Verwendete Abkürzungen:
SSR = Solid State Relay
OVP = over voltage protection = Überspannungsschutz
LVP = low voltage protection = Unterspannungsschutz
RV = recreation vehicle = Freizeit- oder Reisemobil
PV = Photovoltaik (umgangssprachlich Solarmodul, was fachlich richtig gesehen aber ein Modul zur Wärmegewinnung wäre)
Und hier die Liste der von mir verbauten Teile:
Lieferangaben und vor allem Preise sind ohne Gewähr (Stand Mai-Juli 2012)
Interessant auch, die Ah-Angabe von Blei-Akkus ist nicht mit der von Lithium-Akkus vergleichbar.
Verglichen werden können eigentlich nur die Wh, welche bei lebensdauerschonender Entladung bis zur Restkapazität X entnommen werden können. Vorsicht mit Blei-Werbeschlagworten wie zyklenfest oder tiefentladungssicher, das geht ganz erheblich auf Kosten der Lebensdauer.
Um die Gewichtsersparnis errechnen zu können, wären zu den Winston-Zellen noch ca. 12 kg für Kiste, Schalttafel, SSRs und Kabel zu veranschlagen.
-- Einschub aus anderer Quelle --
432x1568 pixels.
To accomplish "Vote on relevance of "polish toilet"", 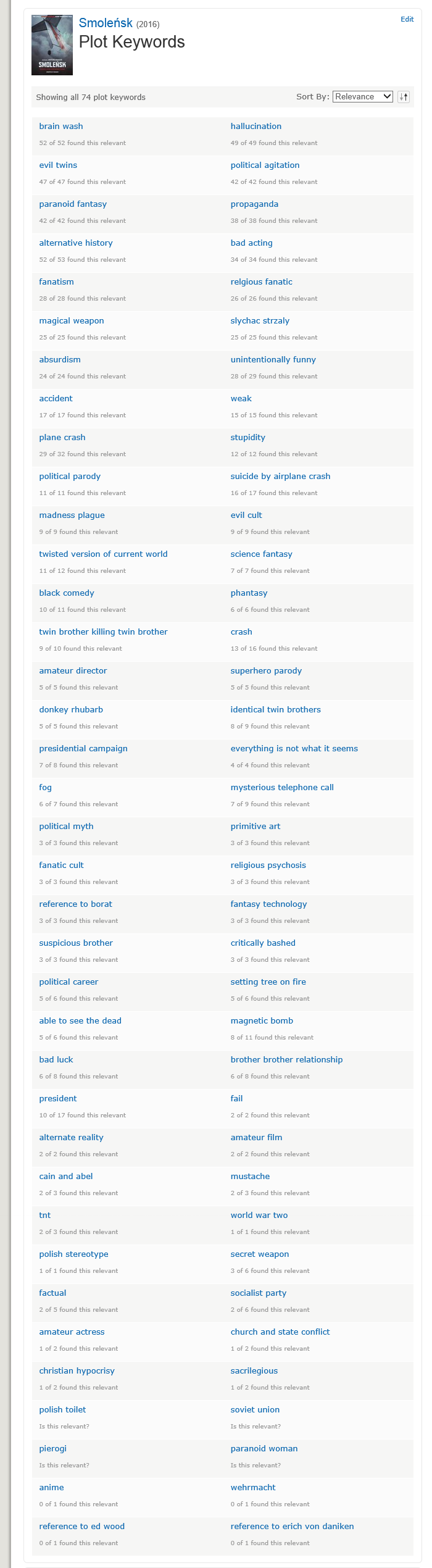I will coord(64,1427).
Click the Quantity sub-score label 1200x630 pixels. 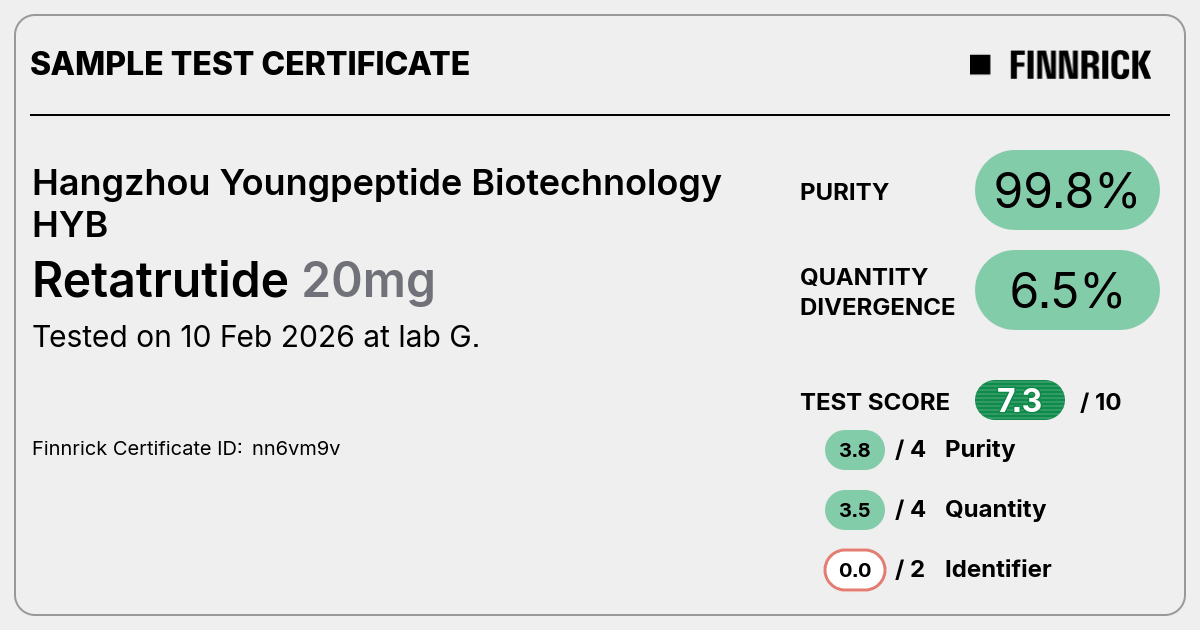click(x=995, y=509)
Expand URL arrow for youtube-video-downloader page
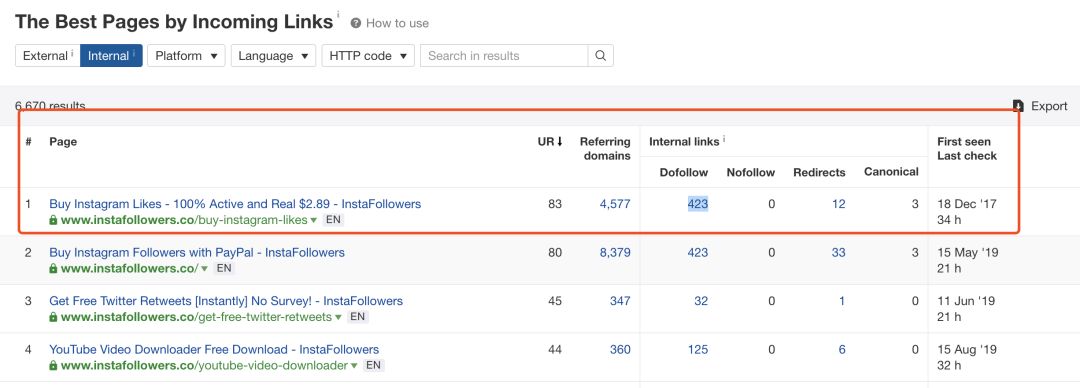Image resolution: width=1080 pixels, height=388 pixels. pyautogui.click(x=353, y=366)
Bei mir sieht die Rechnung dann so aus: 148,8 - 57,2 – 12 = 79,3 kg Gewichtsersparnis bei min. 27 % mehr Wh, wobei in dem Vergleich die alten GELs mit einer Entladung bis auf eine fast schon zu tiefe Restkapazität von 40% angesetzt waren, und die Winston-Zellen mit einer Nutzung der möglichen Kapazität zu bescheidenen 75 %
Tabelle:
http://thumbs.picr.de/11513685wr.jpg
Sorry, wenn ich hier einiges an und für sich selbstverständliches erwähnt habe, aber es sollte auch für Nichtexperten verständlich sein.